Ignacio Álvarez-Ossorio, professor of Arab and Islamic studies at the Complutense University in Madrid, points out another aspect that may have played a role in the freezing of the dialogue with Israel: the “great divorce” between the “gerontocracy” that has led Saudi Arabia for decades and younger Saudis. At 38, Bin Salman, the driving force behind the rapprochement with Israel, belongs to a generation alien to the pan-Arabism in which solidarity with the Palestinian cause took root. But in the wake of the October 7 attacks there are signs that the pro-Palestinian sectors of power, which revolve around 87-year-old King Salman, may have imposed their views.
Economic development
For the director of programs for the Middle East and North Africa of the NGO Crisis Group, Joost Hiltermann, in reality “the main impetus for normalization between Saudi Arabia and Israel had come from Israel and the United States,” not from the Saudis themselves, who “were only trying to negotiate a pact, which we do not know would have been concluded,” he explains by telephone from Brussels. Riyadh had made its signature conditional on obtaining a guarantee of U.S. military protection and the green light for a civilian nuclear energy program with Washington’s support.

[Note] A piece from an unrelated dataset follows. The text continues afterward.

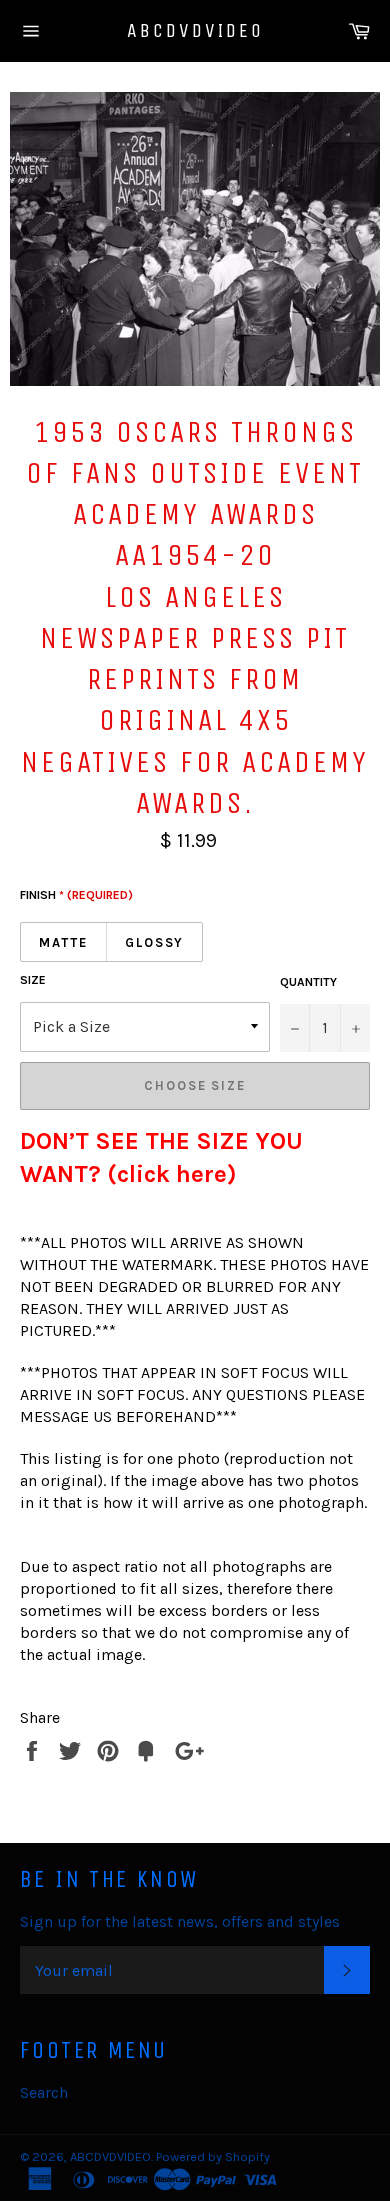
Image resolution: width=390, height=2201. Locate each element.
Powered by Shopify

That agreement also had a strategic objective. Hiltermann argues that Riyadh aspired to move toward “a stable region to grow economically. And for that, some kind of engagement with both Iran and Israel was important to them.” In 2016, the crown prince presented his flagship project: the Vision 2030 Agenda, a roadmap to end oil dependence, which involves diversifying the country’s economy, attracting investment and developing sectors such as tourism, for example by hosting major sporting events, and the entertainment industry. This liberalization, lacking political transparency, was not in keeping with a head-on confrontation with a country as close to and protected by Washington as Israel.
Israel’s war against Hamas has significantly complicated these Saudi development plans, argues Ulrichsen, who says their realization will be much more difficult if Riyadh is “caught in the crossfire of another regional war.”
Saudi Arabia is particularly concerned about the risk of escalation with Iran over the Gaza conflict. The Arab kingdom re-established relations with Tehran in March, within the same logic of regional appeasement that led it to dialogue with Israel. Iran finances both Hamas and its Lebanese ally, the Shiite Hezbollah militia, and the Houthi rebels, with whom Saudi Arabia is trying to forge a definitive peace agreement that will enable it to end its costly involvement in the war in Yemen. On October 12, Mohammed bin Salman telephoned Iranian President Ebrahim Raisi to reaffirm “his unwavering commitment to the Palestinian cause.” If the now-frozen talks with Israel are resumed in the future, which experts consulted by this newspaper see as likely, Riyadh will probably demand “more concessions for the Palestinians” than initially envisaged, Ulrichsen stresses.